Allerta gialla in Sicilia: ondata di calore dal 23 giugno, picchi fino a 35°C e preallerta incendi
Protezione civile dichiara bollino giallo per Palermo, Messina e Catania; stato di preallerta incendi su tutta l'isola, pericolosità media in alcune province.
Da mezzanotte di martedì 23 giugno entra in vigore il bollino giallo per ondata di calore, emesso dalla Protezione civile e valido per 24 ore. L'allerta riguarda in particolare tre capoluoghi siciliani dove si attendono le temperature più alte: Catania, Messina e Palermo.

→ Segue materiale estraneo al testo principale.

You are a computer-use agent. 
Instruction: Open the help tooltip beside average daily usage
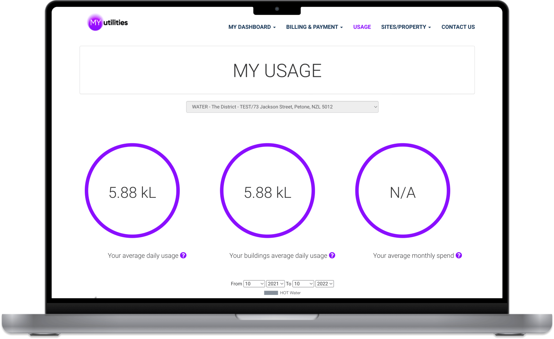click(x=183, y=255)
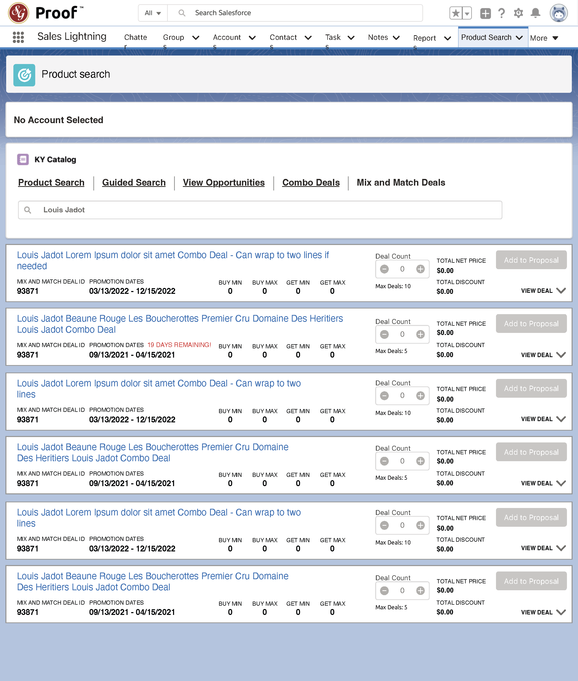Click the global Add plus icon
Viewport: 578px width, 681px height.
[485, 13]
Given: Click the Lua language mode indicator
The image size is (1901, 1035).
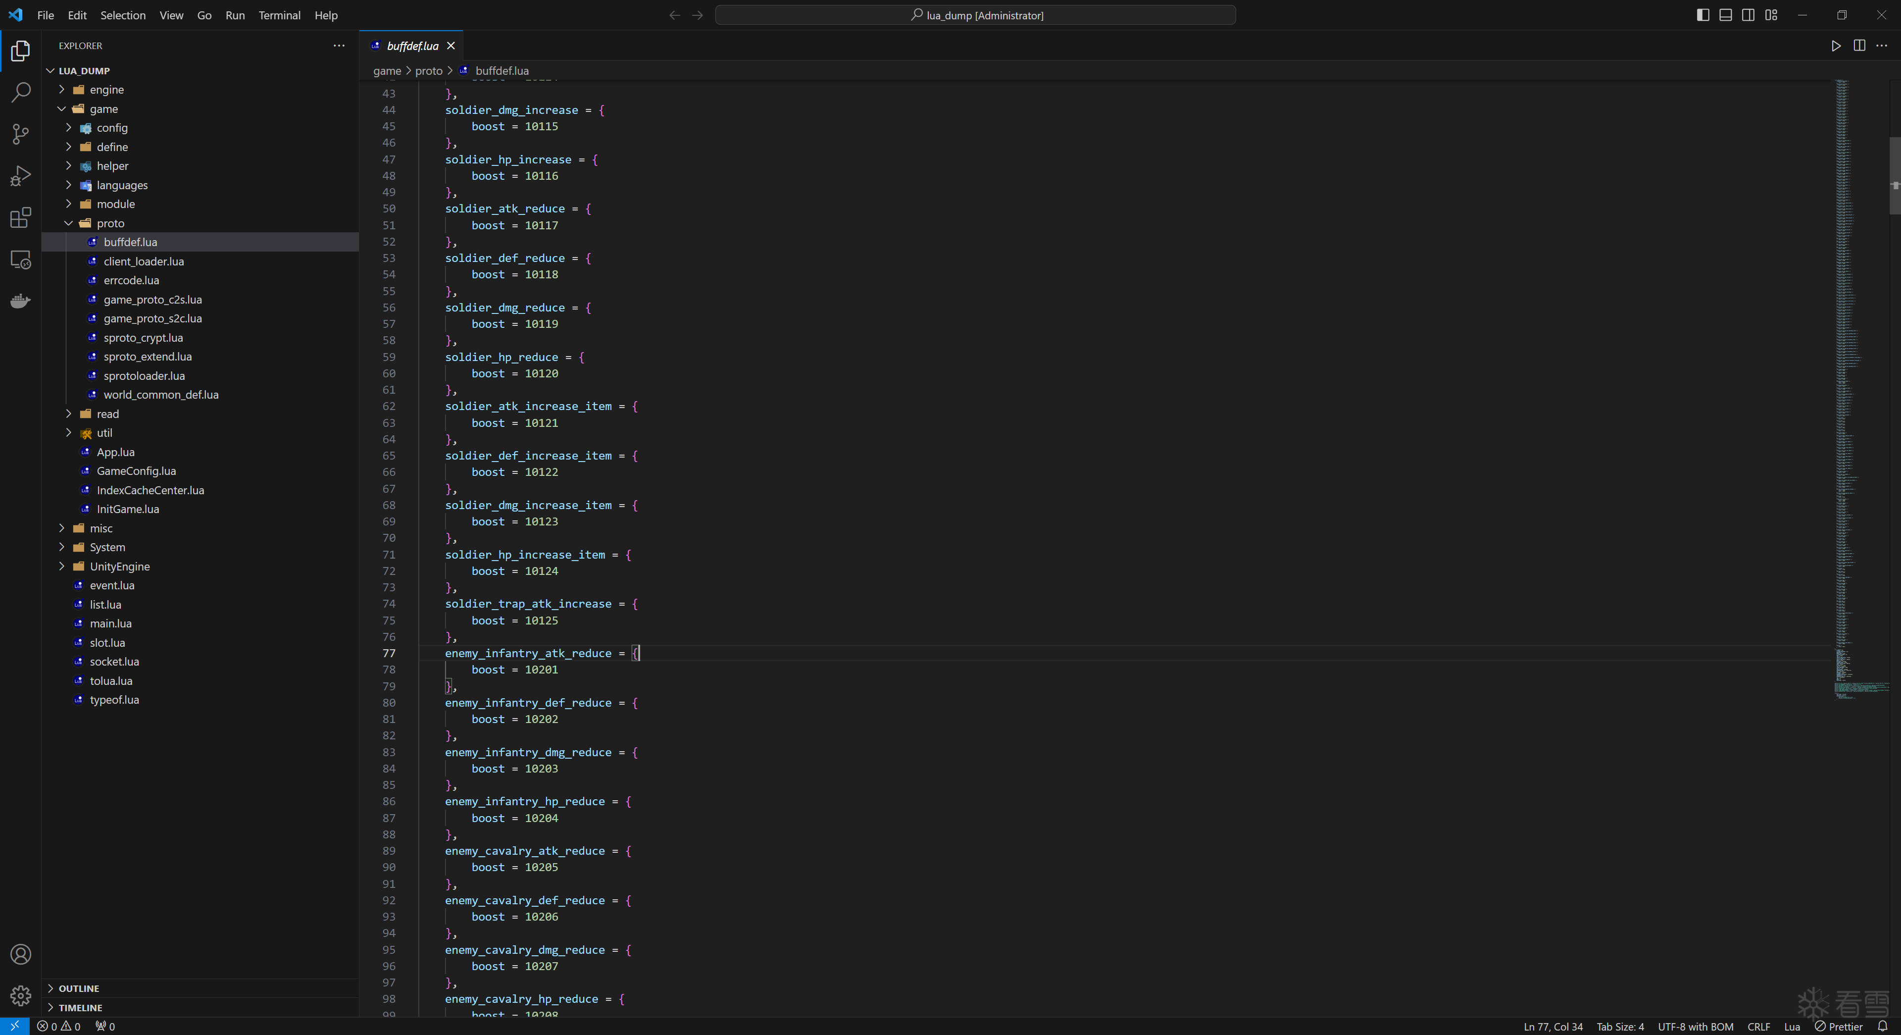Looking at the screenshot, I should click(x=1792, y=1026).
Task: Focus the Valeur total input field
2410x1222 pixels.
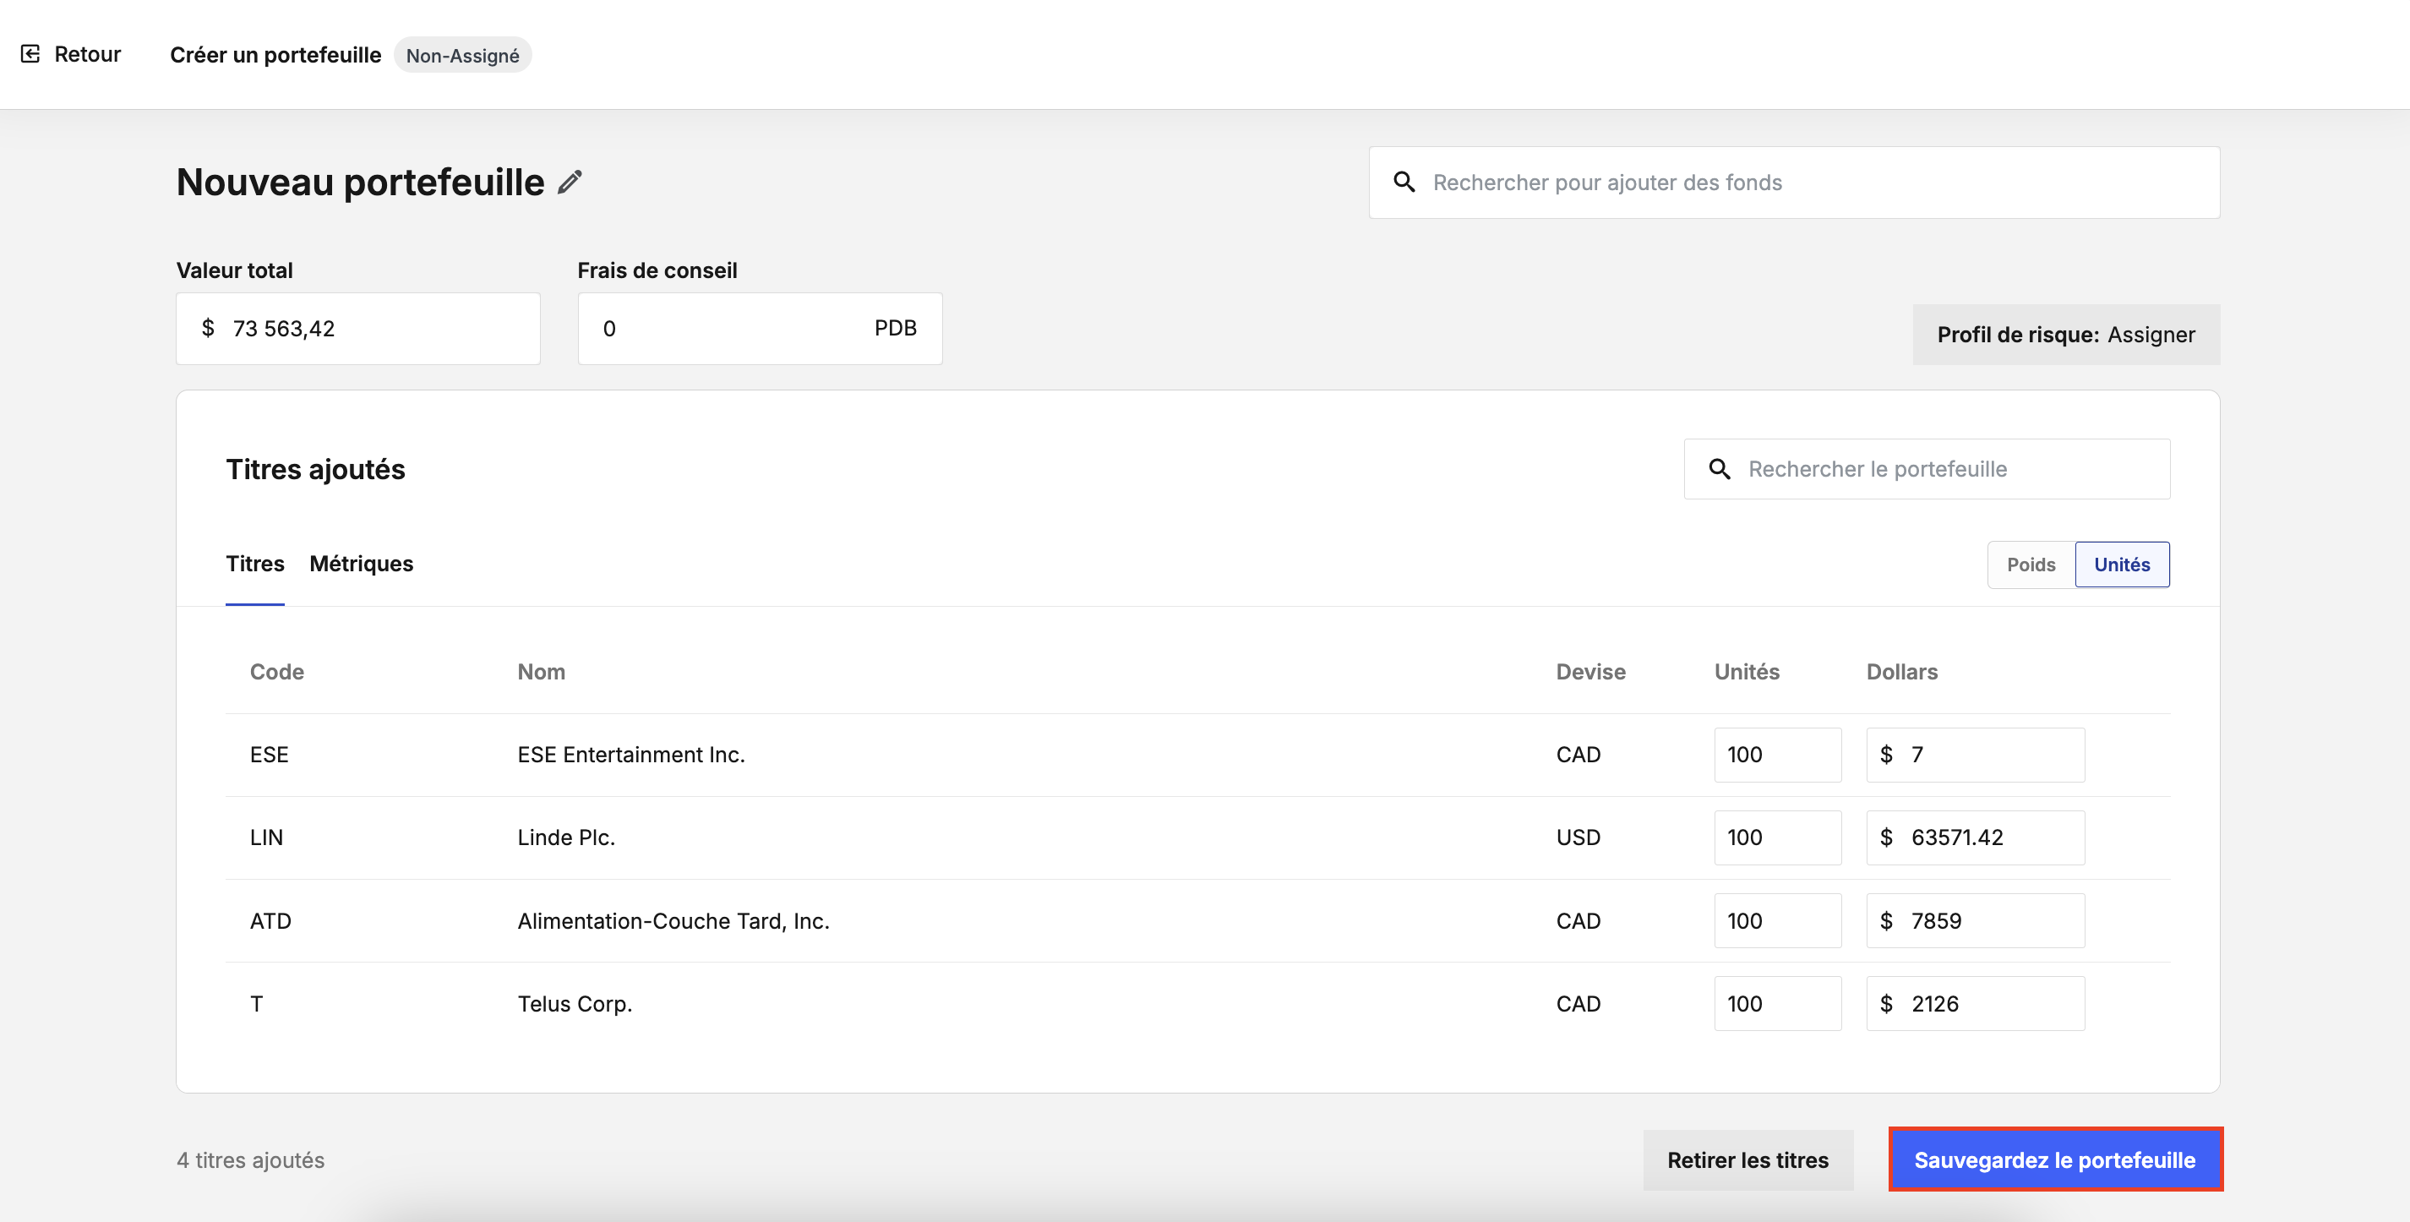Action: point(374,328)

Il bollettino precisa che il livello giallo "non segnala un rischio immediato per la salute", ma indica temperature elevate che possono precedere condizioni di rischio e richiedere attenzioni preventive da parte della popolazione.
Dettagli per città e durata
Catania: fino a 35°C attesi.
Messina: previsione di circa 34°C.
Palermo: previsione di circa 33°C.
L'allerta ha durata di 24 ore a partire dalla mezzanotte del 23 giugno e copre l'intero territorio regionale secondo il bollettino ufficiale.
In parallelo al caldo, è stata dichiarata la preallerta incendi su tutta la Sicilia: lo stato di preallerta è valido per l'intera regione, con un innalzamento della pericolosità da bassa a media nella provincia etnea e nella provincia di Ragusa. La segnalazione indica un aumento del rischio di incendi boschivi e vegetazionali legato alle condizioni climatiche.
Le autorità raccomandano misure di prudenza: idratarsi regolarmente, evitare esposizioni prolungate nelle ore più calde, limitare sforzi fisici intensi all'aperto e controllare persone anziane e bambini o soggetti con patologie croniche. Per il rischio incendi è consigliato non accendere fuochi all'aperto, segnalare focolai alle autorità competenti e osservare divieti locali.
Gli avvisi della Protezione civile arrivano in un contesto di frequenti ondate di calore estive: gli esperti osservano con crescente attenzione l'andamento delle temperature e la correlazione con i fenomeni estremi che possono aumentare il rischio sanitario e di incendi nelle aree più esposte.